I have data where we have longitudinal data for several users, so we have a case of repeated measures. The plan is to apply some classification or regression model. While there are other models suited to this like MLMs and GEEs, I'm interested in using predictive ML methods like the SVM, but within-subject correlations must be taken care of. It seems there isn't a way to explicitly tell the SVM that a set of measurements belong to a single user, other than not having the same user in the training/test/validation set. Is this correct?
1 Answers
There are quite a few other options besides the ones you mention. I tried to roughly classify the options I'm aware of (I'm sure there's other things one can do):
- Feature representations for IDs:
- Embeddings
- encodings based on individual's features (e.g. target encoding based on personal history etc.)
- A lot of these come down to training some explicit (or implicit) model and then using its feature representation as an input to another model. The first model could be a neural network, autoencoder, UMAP or just a GLMM/MMRM. You can even do this in a proper statistical inference setting, if you bootstrap the whole process, but usually this is mostly done for prediction purposes.
- Model internal representations for individuals:
- embedding layer for individuals (which has in many Kaggle competitions been a key to winning the competitions/getting close to it like the famous Rossmann Store Sales example that popularized embeddings layers for high-cardinality categorical features - also enormously popular for recommender systems)
- of course, random effects are a bit like 1-D embeddings
- There's various proposals to modify existing algorithms like Random Forest using random effects (see e.g. this old question and this one and this one).

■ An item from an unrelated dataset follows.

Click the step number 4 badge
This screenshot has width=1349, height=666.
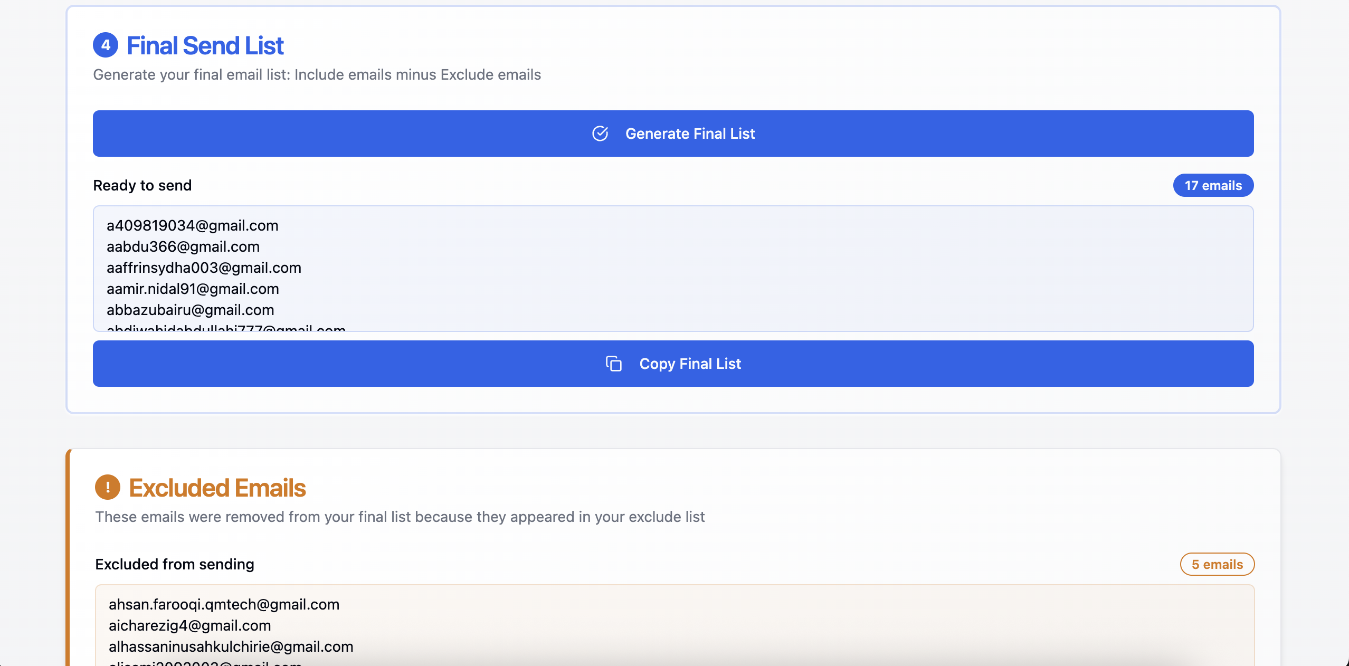106,45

- What works for random forest (where trees get averaged) may not work the same way with XGBoost/LightGBM/etc., because trees get added together with a weighted sum.
- For SVM, there seems to be some work to explicitly incorporate things like that using Fisher kernels
- Reflecting it in what the model predicts:
- Either a time series of data for an individual or all the data for the individual at once (mostly something neural networks can be made to do, tree based models tend to not be so great with multivariate output), if data are partially missing, don't incur loss for those data points no matter what the model predicts.

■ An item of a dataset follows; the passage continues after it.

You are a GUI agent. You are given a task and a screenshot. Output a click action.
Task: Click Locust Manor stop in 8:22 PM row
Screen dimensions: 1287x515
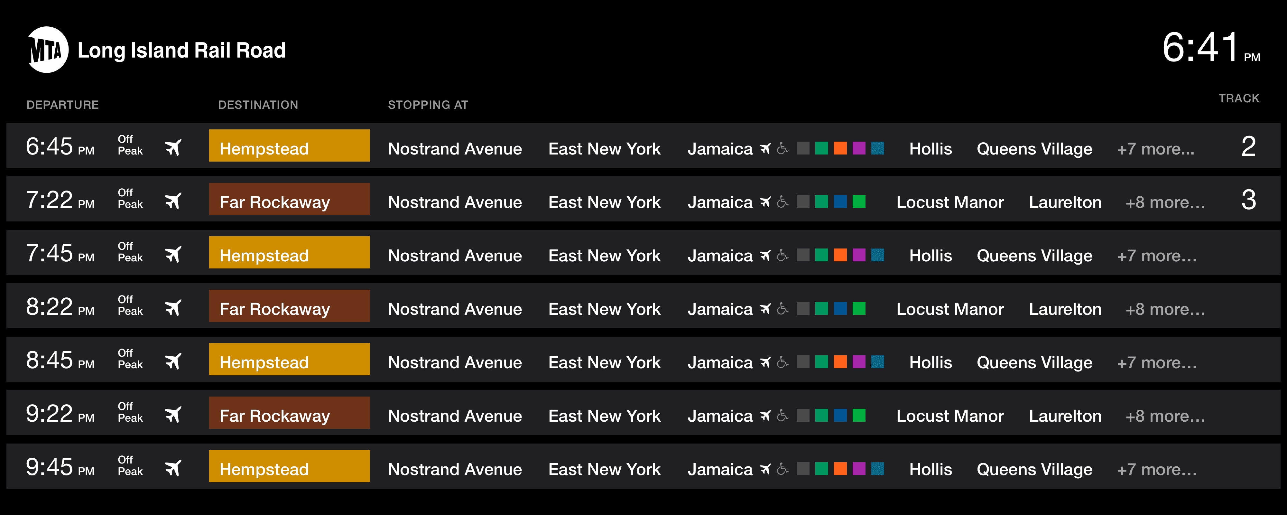click(950, 309)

- Reflecting individuals in how the models are trained
- As you already mentioned, splitting for validation/testing in the way that you will really get to make predictions in practice (i.e. if you want to predict for new individuals, then you should not have some data from the same individuals in more than one of training-, validation- or test-set).

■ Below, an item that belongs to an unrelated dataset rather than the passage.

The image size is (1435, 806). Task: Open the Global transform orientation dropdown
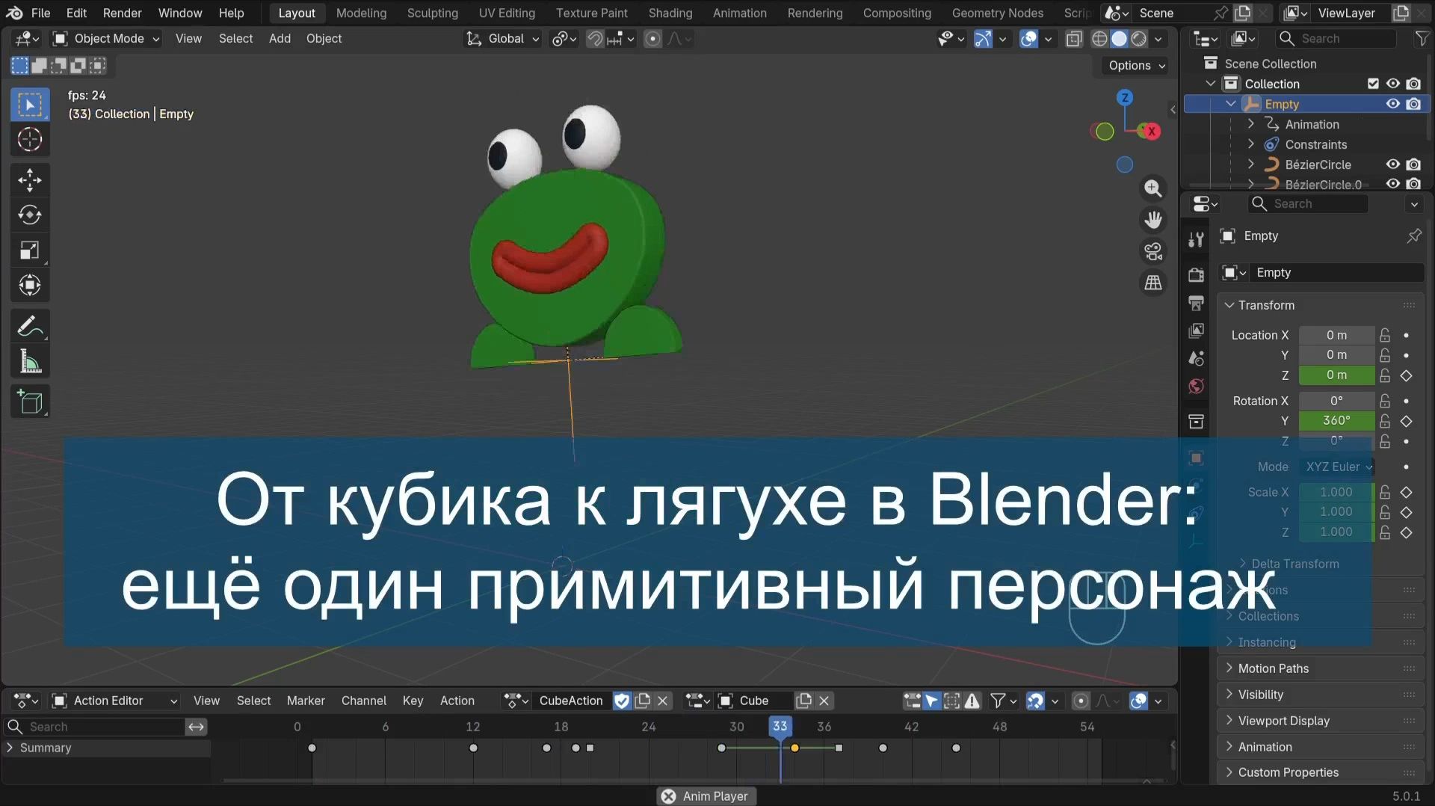pos(502,38)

- E.g. for Random forest/boosted trees, where you bootstrap data/subsample data you could only ever subsample whole individuals (not implemented in the major libraries).
The question is of course how much difference it will make. As far as I am aware the answer is that it depends on what you are trying to do and the specifics situation. Explicitly reflecting correlation in the model or how the model outputs things will definitely matter a lot for inference (e.g. getting confidence intervals with good operating characteristics), but may not always matter for making good point predictions. However, we also know that things like good representations for high cardinality features (like embeddings individual ID) can help a lot for making predictions better and one can probably find circumstances where even with low cardinality it matters a lot. The one good thing is that with an appropriate training-/validation/test-splitting setup, one can evaluate how different approaches fare.